Impresionado ante aquella valentía y lleno de rabia por no hacer nada, el teniente Pedro Velarde se presenta ante su coronel y le dice que hay que intervenir –el ejército tenía la orden de no participar en ningún levantamiento- los militares debían ayudar al pueblo y armar a los civiles. Ante la negativa de su superior, Velarde da un portazo, se llena de valor, toma un mosquete y consigue que unos 30 fusileros vayan con él. Decide ir al Parque de Artillería de Monteleón, durante el camino se le van uniendo civiles y un gran amigo suyo, el teniente Jacinto Ruíz. En el parque de artillería se encontraba encerrado el capitán Daoiz y 10 hombres más bajo la custodia de unos 80 franceses, quienes impedían que se fabricara más munición. En esas apareció Velarde con sus soldados y civiles, quienes al grito de ¨ ¡Muerte a los franceses! ¨ tomaron al asalto aquel reducto y liberaron a Daoiz, éste último agradeció el gesto, pero se negó a entregar armas a la población, no haría sino empeorar las cosas. Finalmente, tras una gran discusión, el capitán vino a razones y comprendió la gravedad de la situación, quedó al mando y consiguió armar a unos 500 madrileños que se atrincheraron allí.
Los franceses, conocedores de la noticia se dirigieron hasta el parque de artillería y lo rodearon, los españoles aun a sabiendas de que era inútil resistir clavaron la bandera y decidieron resistir hasta el final. Los franceses pretendieron dialogar y enviaron un mensajero a caballo que fue reprendido con un cañonazo por parte de los españoles, no estaban allí para hablar. Los gabachos lanzaron fuego a discreción contra la posición española y seguidamente cargaron contra ellos, los madrileños, por su parte intentaron resistir como pudieron, lucharon con uñas y dientes, incluso rodeados acometieron algún envite. Eran conscientes de que morirían allí, pero ya que iban a encontrarse con Dios en breve, preferían hacerlo con gallardía y llevándose con ellos a algunos indeseables.
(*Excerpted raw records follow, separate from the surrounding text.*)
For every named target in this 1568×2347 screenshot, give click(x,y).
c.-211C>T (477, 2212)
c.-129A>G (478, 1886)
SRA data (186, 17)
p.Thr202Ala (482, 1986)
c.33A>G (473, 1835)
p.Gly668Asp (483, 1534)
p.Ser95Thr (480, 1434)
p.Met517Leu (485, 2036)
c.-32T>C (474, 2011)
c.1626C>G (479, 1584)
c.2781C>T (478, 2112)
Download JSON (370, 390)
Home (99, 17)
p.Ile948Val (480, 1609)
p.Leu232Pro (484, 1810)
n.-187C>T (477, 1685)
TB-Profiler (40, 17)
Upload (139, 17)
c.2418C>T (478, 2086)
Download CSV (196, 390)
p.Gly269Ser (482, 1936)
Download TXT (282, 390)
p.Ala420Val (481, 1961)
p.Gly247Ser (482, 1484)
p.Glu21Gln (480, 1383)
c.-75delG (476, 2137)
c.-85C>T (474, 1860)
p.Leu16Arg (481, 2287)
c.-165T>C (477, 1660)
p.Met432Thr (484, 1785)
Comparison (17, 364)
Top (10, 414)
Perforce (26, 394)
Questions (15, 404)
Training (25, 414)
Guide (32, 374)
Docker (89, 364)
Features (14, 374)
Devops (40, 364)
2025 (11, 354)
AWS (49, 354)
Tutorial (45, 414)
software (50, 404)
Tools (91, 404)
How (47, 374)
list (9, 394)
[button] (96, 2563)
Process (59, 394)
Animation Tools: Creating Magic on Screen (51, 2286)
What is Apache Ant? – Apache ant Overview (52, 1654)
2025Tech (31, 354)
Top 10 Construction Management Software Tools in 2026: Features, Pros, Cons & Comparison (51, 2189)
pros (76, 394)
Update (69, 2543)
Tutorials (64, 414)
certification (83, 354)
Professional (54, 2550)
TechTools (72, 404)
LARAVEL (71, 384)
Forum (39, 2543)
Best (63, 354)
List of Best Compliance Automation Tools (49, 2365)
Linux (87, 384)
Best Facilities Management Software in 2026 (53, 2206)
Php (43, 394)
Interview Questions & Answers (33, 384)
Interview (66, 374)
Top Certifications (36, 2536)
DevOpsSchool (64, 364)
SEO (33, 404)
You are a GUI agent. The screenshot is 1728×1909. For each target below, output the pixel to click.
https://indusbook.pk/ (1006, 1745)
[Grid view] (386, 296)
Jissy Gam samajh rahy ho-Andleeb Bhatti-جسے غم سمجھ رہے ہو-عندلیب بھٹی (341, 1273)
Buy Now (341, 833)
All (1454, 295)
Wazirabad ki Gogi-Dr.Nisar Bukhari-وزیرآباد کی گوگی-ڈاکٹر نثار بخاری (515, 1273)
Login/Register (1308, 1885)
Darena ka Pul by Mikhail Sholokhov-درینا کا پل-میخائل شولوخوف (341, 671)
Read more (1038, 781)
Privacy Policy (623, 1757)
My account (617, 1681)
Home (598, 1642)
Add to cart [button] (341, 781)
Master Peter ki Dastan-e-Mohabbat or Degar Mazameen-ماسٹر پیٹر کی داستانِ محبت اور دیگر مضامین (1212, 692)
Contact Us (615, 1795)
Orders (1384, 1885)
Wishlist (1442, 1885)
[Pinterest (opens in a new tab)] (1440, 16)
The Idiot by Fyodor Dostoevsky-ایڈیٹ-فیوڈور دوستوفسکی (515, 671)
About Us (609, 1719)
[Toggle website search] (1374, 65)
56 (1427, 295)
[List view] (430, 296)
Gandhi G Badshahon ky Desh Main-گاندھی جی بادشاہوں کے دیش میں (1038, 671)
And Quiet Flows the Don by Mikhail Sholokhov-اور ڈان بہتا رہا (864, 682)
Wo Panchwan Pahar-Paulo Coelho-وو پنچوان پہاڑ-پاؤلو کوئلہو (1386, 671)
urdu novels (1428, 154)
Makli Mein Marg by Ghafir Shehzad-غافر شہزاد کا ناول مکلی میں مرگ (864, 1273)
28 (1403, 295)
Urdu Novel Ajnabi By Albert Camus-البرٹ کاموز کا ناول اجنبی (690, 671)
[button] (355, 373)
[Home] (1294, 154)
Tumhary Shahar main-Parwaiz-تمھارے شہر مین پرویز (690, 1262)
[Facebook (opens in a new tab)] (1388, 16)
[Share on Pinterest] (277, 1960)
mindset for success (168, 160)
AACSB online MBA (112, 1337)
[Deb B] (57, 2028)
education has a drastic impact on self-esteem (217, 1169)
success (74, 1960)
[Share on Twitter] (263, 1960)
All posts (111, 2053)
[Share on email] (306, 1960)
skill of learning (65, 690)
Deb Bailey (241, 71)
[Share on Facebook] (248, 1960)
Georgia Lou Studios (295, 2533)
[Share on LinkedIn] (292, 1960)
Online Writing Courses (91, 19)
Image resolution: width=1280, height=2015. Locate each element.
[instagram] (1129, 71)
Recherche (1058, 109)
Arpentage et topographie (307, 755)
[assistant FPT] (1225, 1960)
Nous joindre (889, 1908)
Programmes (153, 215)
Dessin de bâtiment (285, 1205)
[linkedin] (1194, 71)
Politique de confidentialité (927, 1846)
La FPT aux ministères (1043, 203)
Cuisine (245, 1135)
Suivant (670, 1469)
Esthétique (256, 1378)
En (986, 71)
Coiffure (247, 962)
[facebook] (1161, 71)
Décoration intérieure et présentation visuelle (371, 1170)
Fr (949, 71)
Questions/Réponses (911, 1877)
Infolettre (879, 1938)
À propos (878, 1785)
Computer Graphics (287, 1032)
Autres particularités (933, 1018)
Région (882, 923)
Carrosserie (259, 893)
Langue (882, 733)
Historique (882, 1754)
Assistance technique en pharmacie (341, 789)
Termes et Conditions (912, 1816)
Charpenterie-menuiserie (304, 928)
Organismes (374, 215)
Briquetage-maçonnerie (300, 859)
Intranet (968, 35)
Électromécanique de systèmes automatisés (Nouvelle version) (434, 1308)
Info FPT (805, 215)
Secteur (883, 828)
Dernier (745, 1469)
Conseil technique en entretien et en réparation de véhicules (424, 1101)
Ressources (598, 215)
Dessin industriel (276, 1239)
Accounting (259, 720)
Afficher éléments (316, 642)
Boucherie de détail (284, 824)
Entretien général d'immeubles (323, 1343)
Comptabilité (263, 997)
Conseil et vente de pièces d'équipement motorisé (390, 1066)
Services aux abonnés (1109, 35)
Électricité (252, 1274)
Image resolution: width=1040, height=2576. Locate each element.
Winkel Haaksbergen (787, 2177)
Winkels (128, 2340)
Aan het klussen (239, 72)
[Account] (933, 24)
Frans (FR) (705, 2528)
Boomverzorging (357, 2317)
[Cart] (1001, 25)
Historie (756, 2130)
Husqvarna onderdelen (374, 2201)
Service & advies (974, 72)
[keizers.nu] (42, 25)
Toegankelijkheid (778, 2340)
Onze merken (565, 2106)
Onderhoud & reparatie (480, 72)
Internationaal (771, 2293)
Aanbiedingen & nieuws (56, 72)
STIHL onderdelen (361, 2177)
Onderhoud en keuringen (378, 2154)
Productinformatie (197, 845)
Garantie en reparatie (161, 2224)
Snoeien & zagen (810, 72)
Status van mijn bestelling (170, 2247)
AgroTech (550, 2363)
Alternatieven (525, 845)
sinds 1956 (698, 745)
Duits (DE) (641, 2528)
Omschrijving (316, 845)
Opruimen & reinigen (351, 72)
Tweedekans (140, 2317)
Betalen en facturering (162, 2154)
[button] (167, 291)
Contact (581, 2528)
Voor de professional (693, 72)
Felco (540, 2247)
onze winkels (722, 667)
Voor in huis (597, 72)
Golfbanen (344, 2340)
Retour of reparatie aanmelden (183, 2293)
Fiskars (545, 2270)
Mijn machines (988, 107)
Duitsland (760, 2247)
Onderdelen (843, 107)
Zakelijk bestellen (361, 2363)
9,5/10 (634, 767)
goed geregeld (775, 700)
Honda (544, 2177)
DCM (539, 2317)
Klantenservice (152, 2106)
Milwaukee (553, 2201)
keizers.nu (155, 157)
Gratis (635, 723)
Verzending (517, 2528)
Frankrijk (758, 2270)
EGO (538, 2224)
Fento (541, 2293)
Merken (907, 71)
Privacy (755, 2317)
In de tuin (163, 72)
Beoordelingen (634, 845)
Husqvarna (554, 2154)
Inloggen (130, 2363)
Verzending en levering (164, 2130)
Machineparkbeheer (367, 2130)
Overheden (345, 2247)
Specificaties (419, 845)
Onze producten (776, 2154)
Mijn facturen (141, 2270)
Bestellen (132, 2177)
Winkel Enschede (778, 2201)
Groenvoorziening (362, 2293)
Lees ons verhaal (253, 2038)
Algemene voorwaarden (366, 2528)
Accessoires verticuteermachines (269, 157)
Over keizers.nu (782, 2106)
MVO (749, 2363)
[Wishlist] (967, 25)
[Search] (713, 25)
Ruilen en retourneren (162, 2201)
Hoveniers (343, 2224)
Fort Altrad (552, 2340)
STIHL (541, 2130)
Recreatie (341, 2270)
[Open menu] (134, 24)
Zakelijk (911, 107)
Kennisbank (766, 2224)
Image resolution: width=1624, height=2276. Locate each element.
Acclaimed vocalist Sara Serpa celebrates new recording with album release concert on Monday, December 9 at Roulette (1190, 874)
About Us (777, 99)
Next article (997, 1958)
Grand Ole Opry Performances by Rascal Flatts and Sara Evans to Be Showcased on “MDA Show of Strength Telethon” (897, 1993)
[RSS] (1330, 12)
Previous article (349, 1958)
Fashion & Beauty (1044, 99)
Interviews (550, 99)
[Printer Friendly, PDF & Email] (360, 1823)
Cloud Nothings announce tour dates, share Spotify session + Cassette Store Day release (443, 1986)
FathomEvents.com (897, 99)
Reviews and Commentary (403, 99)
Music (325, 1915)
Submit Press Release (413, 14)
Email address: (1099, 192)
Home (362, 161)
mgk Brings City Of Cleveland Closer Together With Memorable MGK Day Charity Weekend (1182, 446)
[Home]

La lucha resultó cruenta, Daoiz y Velarde perdieron la vida junto a la mayoría de los allí acantonados. Y los franceses se cobraron con creces aquella jugarreta, pues noche tras noche, se dedicaron a ejecutar a todos los prisioneros que habían hecho. Mas la refriega no había terminado, aquella revuelta significó el principio del fin de los franceses en España. Al día siguiente, el alcalde de Móstoles ante las noticias de la represión francesa proclamó un bando en el que llamaba a empuñar las armas contra el invasor e ir en socorro de la capital. Así sucedió y en ayuda de ésta acudieron prestos los municipios de Talavera de la Reina y Trujillo. El orgullo español acababa de desatarse, con aquella vena patriótica daba comienzo a la Guerra de Independencia.